Task — Would you set down all of the entries below exactly as they stand?

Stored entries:
-- Opening Marker --

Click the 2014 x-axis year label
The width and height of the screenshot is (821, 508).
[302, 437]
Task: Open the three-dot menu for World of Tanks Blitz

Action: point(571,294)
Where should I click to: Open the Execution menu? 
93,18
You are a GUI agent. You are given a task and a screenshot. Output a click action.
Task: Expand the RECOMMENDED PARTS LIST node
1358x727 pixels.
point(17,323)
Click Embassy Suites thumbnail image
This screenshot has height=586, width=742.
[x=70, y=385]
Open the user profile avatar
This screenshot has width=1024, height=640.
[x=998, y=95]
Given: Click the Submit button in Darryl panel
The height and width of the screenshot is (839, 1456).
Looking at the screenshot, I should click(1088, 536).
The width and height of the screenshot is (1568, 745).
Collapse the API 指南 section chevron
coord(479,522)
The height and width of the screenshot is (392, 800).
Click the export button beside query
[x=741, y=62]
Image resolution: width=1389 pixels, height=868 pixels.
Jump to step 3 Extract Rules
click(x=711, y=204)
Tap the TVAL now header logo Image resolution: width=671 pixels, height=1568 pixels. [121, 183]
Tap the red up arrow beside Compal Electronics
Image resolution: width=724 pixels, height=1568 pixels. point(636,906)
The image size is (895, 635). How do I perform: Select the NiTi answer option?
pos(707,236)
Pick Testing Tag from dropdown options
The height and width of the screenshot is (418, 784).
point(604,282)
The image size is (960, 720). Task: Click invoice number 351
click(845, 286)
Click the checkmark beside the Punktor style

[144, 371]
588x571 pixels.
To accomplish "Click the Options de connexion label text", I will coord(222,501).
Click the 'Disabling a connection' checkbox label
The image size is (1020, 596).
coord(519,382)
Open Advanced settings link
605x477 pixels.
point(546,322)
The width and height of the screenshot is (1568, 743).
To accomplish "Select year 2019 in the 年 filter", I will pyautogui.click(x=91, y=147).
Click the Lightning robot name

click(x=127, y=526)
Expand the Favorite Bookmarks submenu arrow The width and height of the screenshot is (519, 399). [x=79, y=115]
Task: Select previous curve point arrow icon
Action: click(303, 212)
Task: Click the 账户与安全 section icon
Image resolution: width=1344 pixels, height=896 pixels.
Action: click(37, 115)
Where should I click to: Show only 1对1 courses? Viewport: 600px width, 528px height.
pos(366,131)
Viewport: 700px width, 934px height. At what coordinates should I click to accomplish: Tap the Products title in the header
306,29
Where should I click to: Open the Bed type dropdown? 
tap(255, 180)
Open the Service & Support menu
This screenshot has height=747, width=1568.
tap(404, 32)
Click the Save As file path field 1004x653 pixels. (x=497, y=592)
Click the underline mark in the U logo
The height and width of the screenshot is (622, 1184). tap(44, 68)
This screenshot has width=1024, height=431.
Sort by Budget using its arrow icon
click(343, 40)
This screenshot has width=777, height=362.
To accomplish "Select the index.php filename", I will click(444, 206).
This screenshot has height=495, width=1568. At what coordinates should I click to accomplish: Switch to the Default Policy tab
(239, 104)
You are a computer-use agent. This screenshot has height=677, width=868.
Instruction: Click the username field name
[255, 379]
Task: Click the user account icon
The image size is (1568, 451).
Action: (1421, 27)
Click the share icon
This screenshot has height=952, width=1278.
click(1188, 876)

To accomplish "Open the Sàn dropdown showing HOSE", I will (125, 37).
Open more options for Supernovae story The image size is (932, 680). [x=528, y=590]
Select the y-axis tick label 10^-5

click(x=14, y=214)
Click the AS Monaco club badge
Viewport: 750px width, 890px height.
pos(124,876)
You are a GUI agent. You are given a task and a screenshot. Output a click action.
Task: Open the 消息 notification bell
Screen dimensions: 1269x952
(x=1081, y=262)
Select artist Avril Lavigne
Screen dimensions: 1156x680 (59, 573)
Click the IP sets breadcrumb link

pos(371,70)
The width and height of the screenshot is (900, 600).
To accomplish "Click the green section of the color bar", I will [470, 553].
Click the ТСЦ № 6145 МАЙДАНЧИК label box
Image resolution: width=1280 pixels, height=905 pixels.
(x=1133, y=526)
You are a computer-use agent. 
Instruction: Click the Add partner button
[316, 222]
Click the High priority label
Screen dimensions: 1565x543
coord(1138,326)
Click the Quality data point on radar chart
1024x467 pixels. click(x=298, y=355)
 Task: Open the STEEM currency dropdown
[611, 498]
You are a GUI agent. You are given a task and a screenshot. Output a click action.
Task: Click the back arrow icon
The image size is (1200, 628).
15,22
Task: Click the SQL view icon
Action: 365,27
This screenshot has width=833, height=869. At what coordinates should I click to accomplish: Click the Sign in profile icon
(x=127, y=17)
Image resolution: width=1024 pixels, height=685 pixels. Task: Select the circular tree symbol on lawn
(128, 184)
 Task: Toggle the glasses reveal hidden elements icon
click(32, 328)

-- Closing Marker --

Response for this exercise —
Click the 2014 x-axis year label
The width and height of the screenshot is (821, 508).
[302, 437]
Task: Open the three-dot menu for World of Tanks Blitz

Action: point(571,294)
Where should I click to: Open the Execution menu? 
93,18
You are a GUI agent. You are given a task and a screenshot. Output a click action.
Task: Expand the RECOMMENDED PARTS LIST node
1358x727 pixels.
point(17,323)
Click Embassy Suites thumbnail image
This screenshot has height=586, width=742.
[x=70, y=385]
Open the user profile avatar
This screenshot has width=1024, height=640.
[x=998, y=95]
Given: Click the Submit button in Darryl panel
The height and width of the screenshot is (839, 1456).
Looking at the screenshot, I should click(1088, 536).
The width and height of the screenshot is (1568, 745).
Collapse the API 指南 section chevron
coord(479,522)
The height and width of the screenshot is (392, 800).
Click the export button beside query
[x=741, y=62]
Image resolution: width=1389 pixels, height=868 pixels.
Jump to step 3 Extract Rules
click(x=711, y=204)
Tap the TVAL now header logo Image resolution: width=671 pixels, height=1568 pixels. [121, 183]
Tap the red up arrow beside Compal Electronics
Image resolution: width=724 pixels, height=1568 pixels. point(636,906)
The image size is (895, 635). How do I perform: Select the NiTi answer option?
pos(707,236)
Pick Testing Tag from dropdown options
The height and width of the screenshot is (418, 784).
point(604,282)
The image size is (960, 720). Task: Click invoice number 351
click(845, 286)
Click the checkmark beside the Punktor style

[144, 371]
588x571 pixels.
To accomplish "Click the Options de connexion label text", I will coord(222,501).
Click the 'Disabling a connection' checkbox label
The image size is (1020, 596).
coord(519,382)
Open Advanced settings link
605x477 pixels.
point(546,322)
The width and height of the screenshot is (1568, 743).
To accomplish "Select year 2019 in the 年 filter", I will pyautogui.click(x=91, y=147).
Click the Lightning robot name

click(x=127, y=526)
Expand the Favorite Bookmarks submenu arrow The width and height of the screenshot is (519, 399). [x=79, y=115]
Task: Select previous curve point arrow icon
Action: click(303, 212)
Task: Click the 账户与安全 section icon
Image resolution: width=1344 pixels, height=896 pixels.
Action: click(37, 115)
Where should I click to: Show only 1对1 courses? Viewport: 600px width, 528px height.
pos(366,131)
Viewport: 700px width, 934px height. At what coordinates should I click to accomplish: Tap the Products title in the header
306,29
Where should I click to: Open the Bed type dropdown? 
tap(255, 180)
Open the Service & Support menu
This screenshot has height=747, width=1568.
tap(404, 32)
Click the Save As file path field 1004x653 pixels. (x=497, y=592)
Click the underline mark in the U logo
The height and width of the screenshot is (622, 1184). tap(44, 68)
This screenshot has width=1024, height=431.
Sort by Budget using its arrow icon
click(343, 40)
This screenshot has width=777, height=362.
To accomplish "Select the index.php filename", I will click(444, 206).
This screenshot has height=495, width=1568. At what coordinates should I click to accomplish: Switch to the Default Policy tab
(239, 104)
You are a computer-use agent. This screenshot has height=677, width=868.
Instruction: Click the username field name
[255, 379]
Task: Click the user account icon
The image size is (1568, 451).
Action: (1421, 27)
Click the share icon
This screenshot has height=952, width=1278.
click(1188, 876)

To accomplish "Open the Sàn dropdown showing HOSE", I will (125, 37).
Open more options for Supernovae story The image size is (932, 680). [x=528, y=590]
Select the y-axis tick label 10^-5

click(x=14, y=214)
Click the AS Monaco club badge
Viewport: 750px width, 890px height.
pos(124,876)
You are a GUI agent. You are given a task and a screenshot. Output a click action.
Task: Open the 消息 notification bell
Screen dimensions: 1269x952
(x=1081, y=262)
Select artist Avril Lavigne
Screen dimensions: 1156x680 (59, 573)
Click the IP sets breadcrumb link

pos(371,70)
The width and height of the screenshot is (900, 600).
To accomplish "Click the green section of the color bar", I will [470, 553].
Click the ТСЦ № 6145 МАЙДАНЧИК label box
Image resolution: width=1280 pixels, height=905 pixels.
(x=1133, y=526)
You are a computer-use agent. 
Instruction: Click the Add partner button
[316, 222]
Click the High priority label
Screen dimensions: 1565x543
coord(1138,326)
Click the Quality data point on radar chart
1024x467 pixels. click(x=298, y=355)
 Task: Open the STEEM currency dropdown
[611, 498]
You are a GUI agent. You are given a task and a screenshot. Output a click action.
Task: Click the back arrow icon
The image size is (1200, 628).
15,22
Task: Click the SQL view icon
Action: 365,27
This screenshot has width=833, height=869. At what coordinates should I click to accomplish: Click the Sign in profile icon
(x=127, y=17)
Image resolution: width=1024 pixels, height=685 pixels. Task: Select the circular tree symbol on lawn
(128, 184)
 Task: Toggle the glasses reveal hidden elements icon
click(32, 328)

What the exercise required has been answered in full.